RECORDS SHOWN
○ ○ ○
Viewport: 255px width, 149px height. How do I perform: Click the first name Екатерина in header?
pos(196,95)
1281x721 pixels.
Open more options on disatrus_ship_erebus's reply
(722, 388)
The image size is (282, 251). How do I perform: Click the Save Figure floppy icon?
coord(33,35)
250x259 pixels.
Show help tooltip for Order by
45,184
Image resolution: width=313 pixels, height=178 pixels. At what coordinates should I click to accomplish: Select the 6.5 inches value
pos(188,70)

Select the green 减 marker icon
○ ○ ○
HOW TO COMPLETE THIS TASK
Give all of the entries again, exactly.

TASK ANSWER
Viewport: 255px width, 149px height. How do I perform: Click the first name Екатерина in header?
pos(196,95)
1281x721 pixels.
Open more options on disatrus_ship_erebus's reply
(722, 388)
The image size is (282, 251). How do I perform: Click the Save Figure floppy icon?
coord(33,35)
250x259 pixels.
Show help tooltip for Order by
45,184
Image resolution: width=313 pixels, height=178 pixels. At what coordinates should I click to accomplish: Select the 6.5 inches value
pos(188,70)

Select the green 减 marker icon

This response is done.